W3C home > Mailing lists > Public > www-dom-ts@w3.org > May 2001

RE: [Design] New proposal for DOM TS ML

From: Arnold, Curt <Curt.Arnold@hyprotech.com>
Date: Fri, 25 May 2001 15:44:41 -0600
Message-ID: <B2C1451A181BD411B88A00E018C1C19C08ACA5@thor.aeathtl.com>
To: "'www-dom-ts@w3.org'" <www-dom-ts@w3.org>
I'm probably not going to have a chance to look at this even superficially until mid-day on Saturday CDT.

In my stuff, if a parameter could be null, I made it optional.

I had made a variable for a return value a required attribute since I think it would be rare (maybe 5%) that you would have no need for it and it doesn't hurt in those few cases to define a dummy
variable for it.  Having it required makes it easier for the vast majority of cases since a schema or DTD aware editor will construct the attribute for you.  If it is optional, it requires more
editing effort.

Using <Node><nodeName var="a"/></Node> loses the ability to constrain using DTD when the same method or property name appears in multiple contexts with different calling signatures.  Off the top of my
head, then only name conflicts that I can think of is getElementByTagName which occurs both in document and element, but with a consistent signature.  If you don't like <Node.nodeName/>, I'd prefer
just <nodeName/> and I can embed into the schema the interfaces that it applies to and try to decide which is appropriate, however that does increase the complexity of the transform.  Maybe in cases
where the same function appears in multiple contexts, we could still disambiguate it, so there would be a <Document.getElementsByTagName/> and a <Element.getElementsByTagName/> but everything else
would be just <nodeName/>.

> > Concerning garbage collection: shouldn't this be left to 
> the harness? I
> > don't know if the test _description_ is the right place to 
> put it in.
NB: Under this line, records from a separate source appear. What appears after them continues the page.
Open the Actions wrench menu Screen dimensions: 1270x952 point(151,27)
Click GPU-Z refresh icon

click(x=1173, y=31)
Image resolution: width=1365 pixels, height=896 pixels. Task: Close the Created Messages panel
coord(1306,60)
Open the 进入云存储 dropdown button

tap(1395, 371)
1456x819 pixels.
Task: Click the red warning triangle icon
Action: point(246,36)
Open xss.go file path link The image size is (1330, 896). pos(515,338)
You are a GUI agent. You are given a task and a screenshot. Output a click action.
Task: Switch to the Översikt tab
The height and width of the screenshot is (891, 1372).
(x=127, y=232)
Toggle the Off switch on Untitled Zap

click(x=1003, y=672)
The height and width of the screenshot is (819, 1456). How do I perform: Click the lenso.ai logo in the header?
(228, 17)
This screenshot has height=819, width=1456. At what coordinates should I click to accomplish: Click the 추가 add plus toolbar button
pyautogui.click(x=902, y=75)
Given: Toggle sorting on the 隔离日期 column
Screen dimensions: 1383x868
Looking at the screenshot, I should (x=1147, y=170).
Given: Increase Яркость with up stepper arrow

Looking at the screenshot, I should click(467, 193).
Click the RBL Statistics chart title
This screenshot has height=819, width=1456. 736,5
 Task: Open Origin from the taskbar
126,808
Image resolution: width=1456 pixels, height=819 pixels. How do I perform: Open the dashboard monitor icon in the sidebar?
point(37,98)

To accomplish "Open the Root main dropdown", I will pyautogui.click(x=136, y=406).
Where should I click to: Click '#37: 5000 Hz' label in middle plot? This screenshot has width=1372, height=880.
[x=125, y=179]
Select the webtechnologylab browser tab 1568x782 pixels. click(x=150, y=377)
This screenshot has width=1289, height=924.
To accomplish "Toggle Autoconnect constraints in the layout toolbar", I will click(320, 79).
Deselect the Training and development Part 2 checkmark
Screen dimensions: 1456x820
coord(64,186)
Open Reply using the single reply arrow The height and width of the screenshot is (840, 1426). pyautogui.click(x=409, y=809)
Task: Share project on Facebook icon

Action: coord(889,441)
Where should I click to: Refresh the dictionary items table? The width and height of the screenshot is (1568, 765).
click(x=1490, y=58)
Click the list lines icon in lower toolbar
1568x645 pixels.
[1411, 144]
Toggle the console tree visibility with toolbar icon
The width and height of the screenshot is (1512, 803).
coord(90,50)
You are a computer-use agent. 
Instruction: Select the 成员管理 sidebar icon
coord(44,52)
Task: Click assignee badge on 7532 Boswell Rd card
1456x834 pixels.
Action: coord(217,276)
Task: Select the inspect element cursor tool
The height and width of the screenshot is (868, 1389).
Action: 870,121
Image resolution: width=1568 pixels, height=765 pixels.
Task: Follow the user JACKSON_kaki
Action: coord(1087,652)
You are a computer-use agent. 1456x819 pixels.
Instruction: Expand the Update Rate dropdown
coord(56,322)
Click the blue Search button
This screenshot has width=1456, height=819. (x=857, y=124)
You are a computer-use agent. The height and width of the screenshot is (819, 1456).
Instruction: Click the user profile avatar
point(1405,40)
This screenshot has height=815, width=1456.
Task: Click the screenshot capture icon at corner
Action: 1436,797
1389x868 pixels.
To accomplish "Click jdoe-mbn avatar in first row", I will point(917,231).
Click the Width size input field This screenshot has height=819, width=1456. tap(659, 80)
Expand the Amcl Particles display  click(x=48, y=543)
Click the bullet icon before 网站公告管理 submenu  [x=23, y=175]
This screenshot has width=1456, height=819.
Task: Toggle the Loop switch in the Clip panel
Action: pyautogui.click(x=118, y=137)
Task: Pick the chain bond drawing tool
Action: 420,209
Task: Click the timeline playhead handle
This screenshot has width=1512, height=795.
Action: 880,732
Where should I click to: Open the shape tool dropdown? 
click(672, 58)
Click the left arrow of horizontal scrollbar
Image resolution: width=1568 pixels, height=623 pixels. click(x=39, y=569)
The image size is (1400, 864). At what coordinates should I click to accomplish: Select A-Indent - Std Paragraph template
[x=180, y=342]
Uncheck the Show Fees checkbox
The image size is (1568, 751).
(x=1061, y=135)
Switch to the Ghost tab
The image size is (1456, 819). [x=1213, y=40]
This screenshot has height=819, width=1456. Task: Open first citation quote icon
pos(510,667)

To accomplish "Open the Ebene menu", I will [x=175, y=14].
If
> I'm
> > wrong, we just include it.

The intention of <garbageCollect> was for cases when it is thought that the test results might be influenced (in a negative way) by garbage collection.  The specific test that I used it in created an
event, initialized it, released it (assuming that it went back to an event pool either immediately or on some garbage collection) and created a new event and dispatched it.  The idea was that a bad
event pool implementation might not have cleared the state when the original event was recycled and would not throw the expected exception.  

That was the intent, but that is such a fringe thing to test for, that it is probably not worthwhile to have it in there since there are probably no platforms that have garbage collection but also
allow you to implement your own object pooling.